Records from a dataset:

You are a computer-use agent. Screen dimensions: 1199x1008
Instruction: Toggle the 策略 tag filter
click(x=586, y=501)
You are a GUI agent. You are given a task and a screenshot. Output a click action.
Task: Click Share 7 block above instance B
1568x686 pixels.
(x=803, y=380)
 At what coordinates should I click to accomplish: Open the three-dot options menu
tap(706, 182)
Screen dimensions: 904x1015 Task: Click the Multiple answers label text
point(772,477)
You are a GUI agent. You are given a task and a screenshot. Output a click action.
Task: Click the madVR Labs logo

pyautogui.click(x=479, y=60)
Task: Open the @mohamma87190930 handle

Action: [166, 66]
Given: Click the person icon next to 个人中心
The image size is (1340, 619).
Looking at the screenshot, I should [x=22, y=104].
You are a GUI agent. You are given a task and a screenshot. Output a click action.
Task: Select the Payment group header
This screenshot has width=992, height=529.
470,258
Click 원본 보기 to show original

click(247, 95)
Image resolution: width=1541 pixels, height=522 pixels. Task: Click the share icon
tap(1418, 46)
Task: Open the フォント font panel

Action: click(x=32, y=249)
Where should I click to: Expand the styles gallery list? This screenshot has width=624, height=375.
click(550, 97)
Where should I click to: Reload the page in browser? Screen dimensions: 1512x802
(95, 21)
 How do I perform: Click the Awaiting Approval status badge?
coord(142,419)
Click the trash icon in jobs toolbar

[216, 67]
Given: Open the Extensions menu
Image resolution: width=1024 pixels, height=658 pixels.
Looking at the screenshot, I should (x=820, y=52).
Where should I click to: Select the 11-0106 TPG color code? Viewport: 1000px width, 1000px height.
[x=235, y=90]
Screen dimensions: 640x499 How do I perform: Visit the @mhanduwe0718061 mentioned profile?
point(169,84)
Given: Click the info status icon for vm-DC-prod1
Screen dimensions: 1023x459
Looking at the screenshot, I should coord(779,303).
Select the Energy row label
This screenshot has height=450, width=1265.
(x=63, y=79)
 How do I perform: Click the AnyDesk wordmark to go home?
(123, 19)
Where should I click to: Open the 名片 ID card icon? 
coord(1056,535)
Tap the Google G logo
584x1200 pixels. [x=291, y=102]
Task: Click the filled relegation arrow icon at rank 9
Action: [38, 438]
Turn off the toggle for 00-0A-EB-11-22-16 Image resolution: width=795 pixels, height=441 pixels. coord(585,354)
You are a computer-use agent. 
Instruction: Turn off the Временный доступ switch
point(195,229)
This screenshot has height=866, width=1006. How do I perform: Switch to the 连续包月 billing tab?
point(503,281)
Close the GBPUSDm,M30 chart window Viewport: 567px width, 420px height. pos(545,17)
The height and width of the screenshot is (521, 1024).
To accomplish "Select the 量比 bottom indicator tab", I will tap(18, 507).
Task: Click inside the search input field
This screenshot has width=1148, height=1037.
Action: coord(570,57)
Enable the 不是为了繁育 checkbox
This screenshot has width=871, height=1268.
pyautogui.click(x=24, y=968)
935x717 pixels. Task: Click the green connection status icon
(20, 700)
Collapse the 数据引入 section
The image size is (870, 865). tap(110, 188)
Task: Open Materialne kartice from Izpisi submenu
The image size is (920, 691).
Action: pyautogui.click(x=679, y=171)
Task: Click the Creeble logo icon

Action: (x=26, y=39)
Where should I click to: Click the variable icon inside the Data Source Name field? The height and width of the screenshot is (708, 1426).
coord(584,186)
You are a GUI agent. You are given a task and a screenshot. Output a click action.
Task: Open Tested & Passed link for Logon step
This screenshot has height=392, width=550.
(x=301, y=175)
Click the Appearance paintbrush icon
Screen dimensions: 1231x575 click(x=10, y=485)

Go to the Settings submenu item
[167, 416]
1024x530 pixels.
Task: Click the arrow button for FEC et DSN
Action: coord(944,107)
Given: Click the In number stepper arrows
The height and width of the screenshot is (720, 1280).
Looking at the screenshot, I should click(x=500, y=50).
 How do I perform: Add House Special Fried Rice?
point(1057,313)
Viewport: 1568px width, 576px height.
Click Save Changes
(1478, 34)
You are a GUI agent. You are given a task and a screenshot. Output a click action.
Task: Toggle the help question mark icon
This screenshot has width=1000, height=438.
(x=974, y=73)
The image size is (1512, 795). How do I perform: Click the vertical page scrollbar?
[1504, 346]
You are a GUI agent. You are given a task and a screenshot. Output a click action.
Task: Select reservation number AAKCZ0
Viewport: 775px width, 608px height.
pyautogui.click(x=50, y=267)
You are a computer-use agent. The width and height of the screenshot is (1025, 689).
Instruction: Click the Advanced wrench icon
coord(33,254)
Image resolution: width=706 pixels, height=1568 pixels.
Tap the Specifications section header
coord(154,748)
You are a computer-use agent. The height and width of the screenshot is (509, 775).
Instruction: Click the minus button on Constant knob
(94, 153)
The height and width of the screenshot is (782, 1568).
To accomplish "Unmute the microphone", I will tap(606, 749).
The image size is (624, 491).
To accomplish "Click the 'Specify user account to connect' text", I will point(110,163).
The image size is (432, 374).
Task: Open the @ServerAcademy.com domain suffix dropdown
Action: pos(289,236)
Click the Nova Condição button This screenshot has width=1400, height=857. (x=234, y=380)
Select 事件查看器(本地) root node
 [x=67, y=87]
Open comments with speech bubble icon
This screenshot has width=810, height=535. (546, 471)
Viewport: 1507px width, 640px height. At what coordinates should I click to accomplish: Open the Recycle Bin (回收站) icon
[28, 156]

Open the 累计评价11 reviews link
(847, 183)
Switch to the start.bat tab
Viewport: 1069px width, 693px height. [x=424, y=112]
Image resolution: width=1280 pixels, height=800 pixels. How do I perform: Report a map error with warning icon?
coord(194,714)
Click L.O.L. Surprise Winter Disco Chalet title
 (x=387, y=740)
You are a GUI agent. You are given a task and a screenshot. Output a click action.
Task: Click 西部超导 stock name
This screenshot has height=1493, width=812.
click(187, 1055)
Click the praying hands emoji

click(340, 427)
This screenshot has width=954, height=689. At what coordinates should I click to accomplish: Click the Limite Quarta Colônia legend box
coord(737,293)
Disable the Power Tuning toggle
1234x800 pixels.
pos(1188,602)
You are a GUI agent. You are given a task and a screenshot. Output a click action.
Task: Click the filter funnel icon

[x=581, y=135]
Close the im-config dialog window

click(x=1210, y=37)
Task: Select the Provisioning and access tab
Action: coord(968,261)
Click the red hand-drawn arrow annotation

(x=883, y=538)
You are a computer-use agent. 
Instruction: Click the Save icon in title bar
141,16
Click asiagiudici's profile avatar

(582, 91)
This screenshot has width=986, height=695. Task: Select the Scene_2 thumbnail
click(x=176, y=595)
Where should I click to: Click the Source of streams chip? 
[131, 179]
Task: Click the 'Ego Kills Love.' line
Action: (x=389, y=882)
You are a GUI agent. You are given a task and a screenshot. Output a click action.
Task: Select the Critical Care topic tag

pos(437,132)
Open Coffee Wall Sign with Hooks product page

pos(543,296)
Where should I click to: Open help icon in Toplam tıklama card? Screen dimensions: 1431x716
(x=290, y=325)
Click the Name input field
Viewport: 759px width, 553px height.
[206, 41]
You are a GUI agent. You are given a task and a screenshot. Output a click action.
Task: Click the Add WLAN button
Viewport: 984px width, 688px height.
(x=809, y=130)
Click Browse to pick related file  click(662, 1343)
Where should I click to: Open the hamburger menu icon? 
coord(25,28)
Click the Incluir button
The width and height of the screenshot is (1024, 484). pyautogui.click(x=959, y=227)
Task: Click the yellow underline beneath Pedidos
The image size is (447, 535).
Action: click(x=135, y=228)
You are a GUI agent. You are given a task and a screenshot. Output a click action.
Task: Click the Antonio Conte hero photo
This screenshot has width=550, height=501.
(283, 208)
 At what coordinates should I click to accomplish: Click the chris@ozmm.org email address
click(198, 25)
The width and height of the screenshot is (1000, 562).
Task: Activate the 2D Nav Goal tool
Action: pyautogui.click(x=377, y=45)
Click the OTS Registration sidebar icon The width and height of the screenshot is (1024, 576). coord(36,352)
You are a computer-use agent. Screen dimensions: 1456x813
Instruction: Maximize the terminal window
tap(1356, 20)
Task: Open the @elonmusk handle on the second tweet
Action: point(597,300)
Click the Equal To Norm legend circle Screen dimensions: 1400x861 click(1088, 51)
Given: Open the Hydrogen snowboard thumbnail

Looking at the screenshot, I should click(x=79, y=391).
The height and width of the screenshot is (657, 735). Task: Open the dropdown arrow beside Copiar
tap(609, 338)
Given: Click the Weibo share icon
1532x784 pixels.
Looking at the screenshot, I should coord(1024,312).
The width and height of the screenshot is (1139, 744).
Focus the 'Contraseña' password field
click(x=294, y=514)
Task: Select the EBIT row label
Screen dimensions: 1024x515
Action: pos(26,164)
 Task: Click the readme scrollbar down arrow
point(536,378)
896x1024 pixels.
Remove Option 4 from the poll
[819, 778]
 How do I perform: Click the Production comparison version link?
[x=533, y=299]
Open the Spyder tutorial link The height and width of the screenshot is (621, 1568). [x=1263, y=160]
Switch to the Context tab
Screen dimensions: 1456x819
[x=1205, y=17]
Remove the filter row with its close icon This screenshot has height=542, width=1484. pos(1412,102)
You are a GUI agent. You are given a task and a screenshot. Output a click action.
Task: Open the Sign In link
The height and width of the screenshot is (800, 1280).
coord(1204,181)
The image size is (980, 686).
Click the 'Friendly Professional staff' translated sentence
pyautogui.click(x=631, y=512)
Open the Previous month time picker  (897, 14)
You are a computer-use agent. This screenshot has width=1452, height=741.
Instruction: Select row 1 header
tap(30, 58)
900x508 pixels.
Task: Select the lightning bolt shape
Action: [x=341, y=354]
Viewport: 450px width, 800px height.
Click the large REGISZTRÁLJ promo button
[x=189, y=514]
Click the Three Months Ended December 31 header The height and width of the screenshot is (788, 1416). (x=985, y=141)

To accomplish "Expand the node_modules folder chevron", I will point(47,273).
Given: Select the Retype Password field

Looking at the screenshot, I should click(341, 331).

Your objective -
Please retype the data exactly as it stands, from its first line down to the line that contains "Given: Click the person icon next to 个人中心", then stop.

Answer to the exercise -
You are a computer-use agent. Screen dimensions: 1199x1008
Instruction: Toggle the 策略 tag filter
click(x=586, y=501)
You are a GUI agent. You are given a task and a screenshot. Output a click action.
Task: Click Share 7 block above instance B
1568x686 pixels.
(x=803, y=380)
 At what coordinates should I click to accomplish: Open the three-dot options menu
tap(706, 182)
Screen dimensions: 904x1015 Task: Click the Multiple answers label text
point(772,477)
You are a GUI agent. You are given a task and a screenshot. Output a click action.
Task: Click the madVR Labs logo

pyautogui.click(x=479, y=60)
Task: Open the @mohamma87190930 handle

Action: [166, 66]
Given: Click the person icon next to 个人中心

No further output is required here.